What to produce: Only the lines from the line that contains "Task: Select the Maven project option" through the final line of the entries below belong in your answer, copied exactly and without pictures.

Data:
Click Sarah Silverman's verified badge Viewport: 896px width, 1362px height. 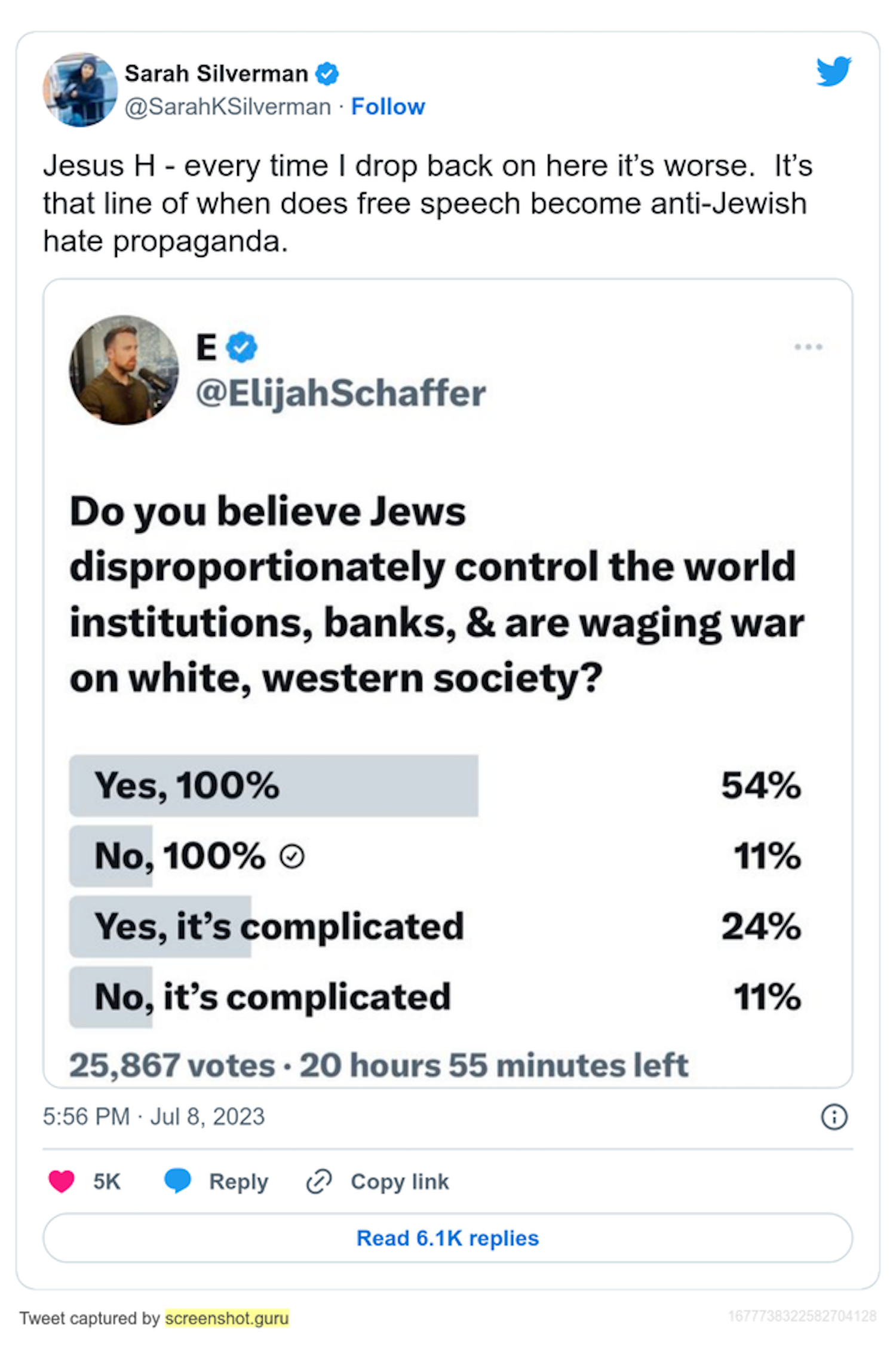327,74
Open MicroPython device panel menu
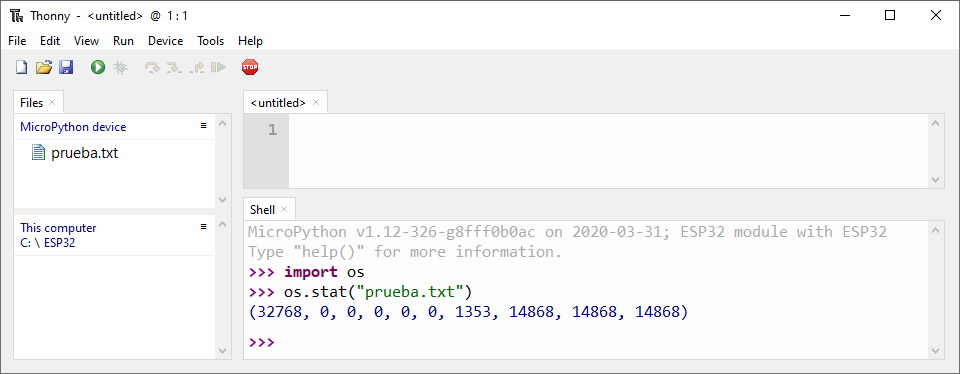 tap(204, 125)
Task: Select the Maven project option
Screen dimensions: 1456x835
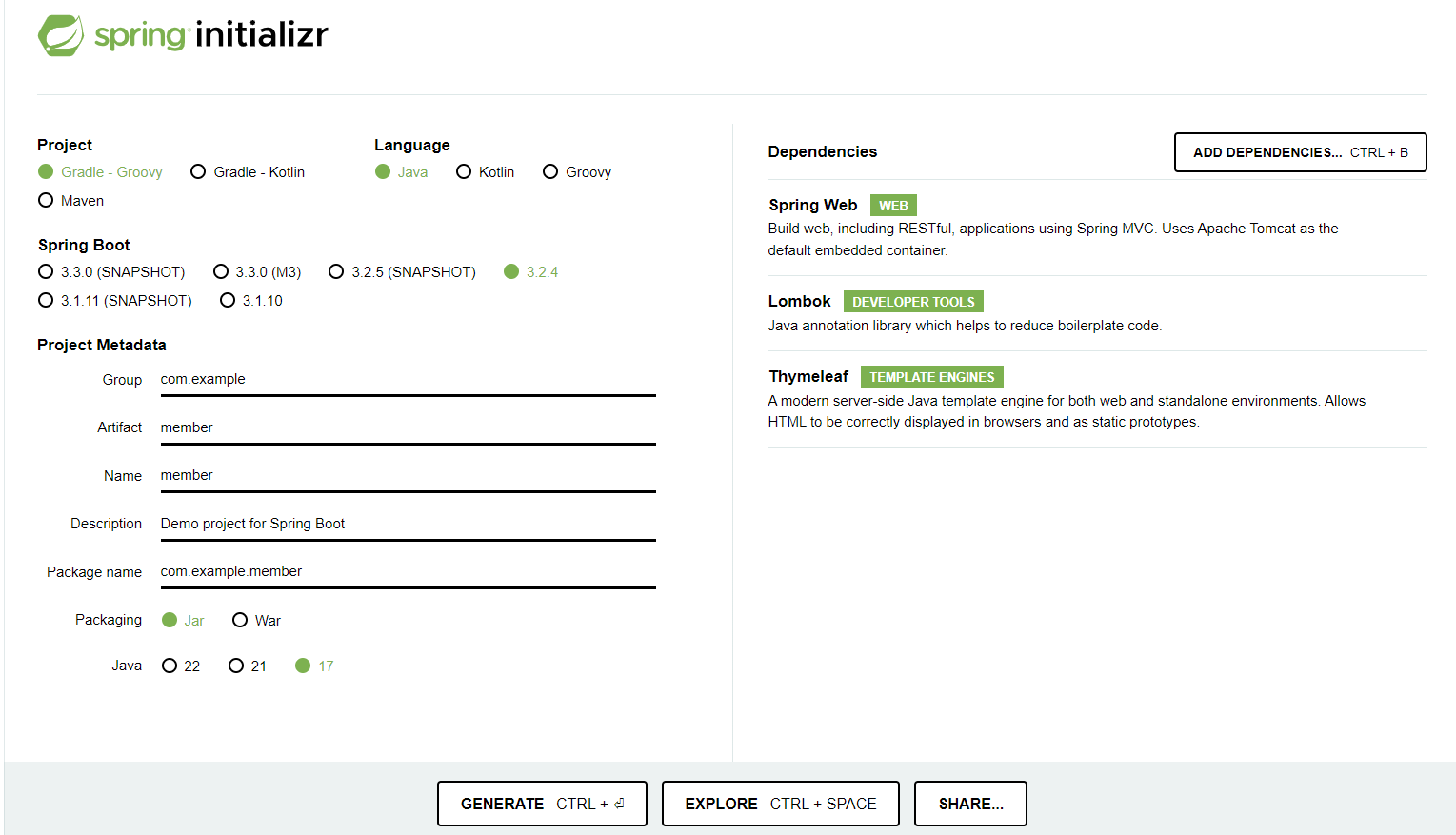Action: (71, 201)
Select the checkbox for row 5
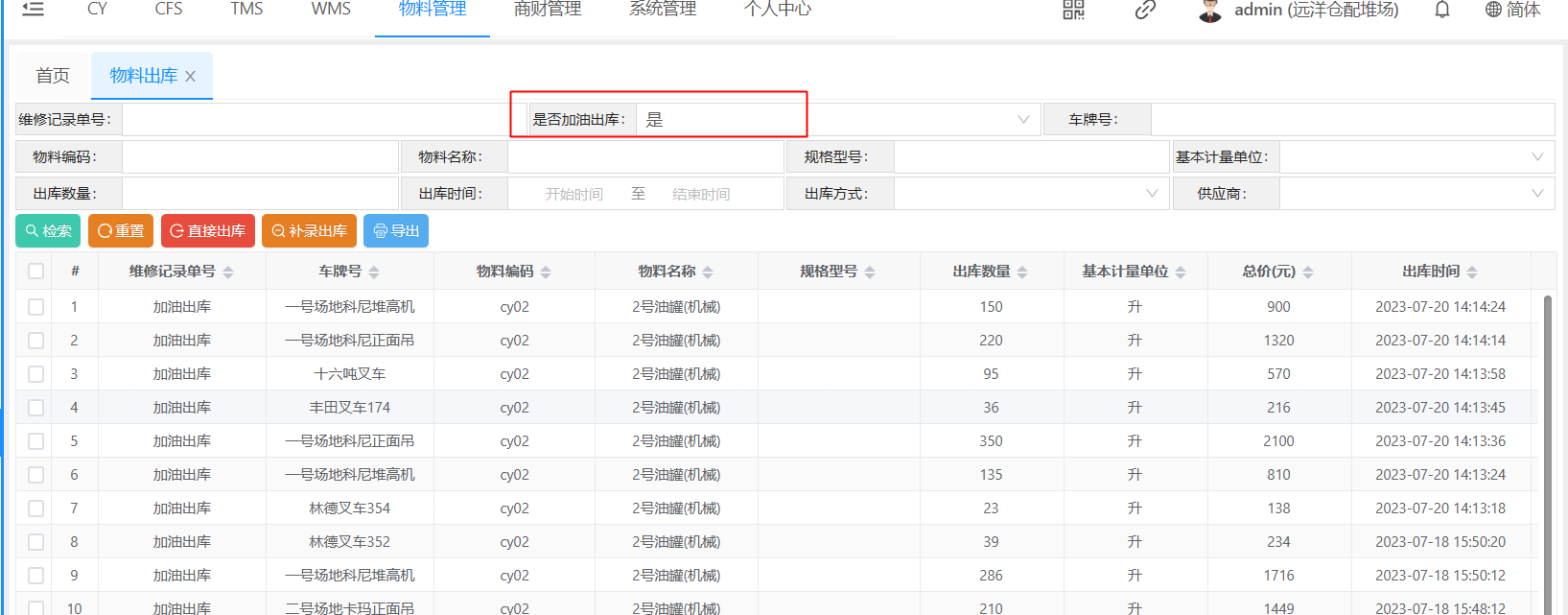 pyautogui.click(x=36, y=441)

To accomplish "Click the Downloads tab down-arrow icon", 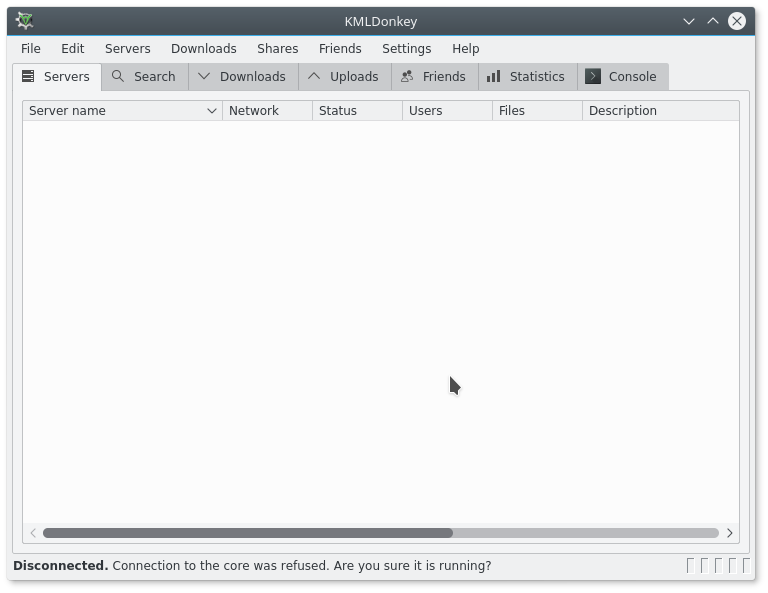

Answer area:
Task: Select the Maven project option
Screen dimensions: 1456x835
Action: (71, 201)
Select the checkbox for row 5
 pyautogui.click(x=36, y=441)

To accomplish "Click the Downloads tab down-arrow icon", 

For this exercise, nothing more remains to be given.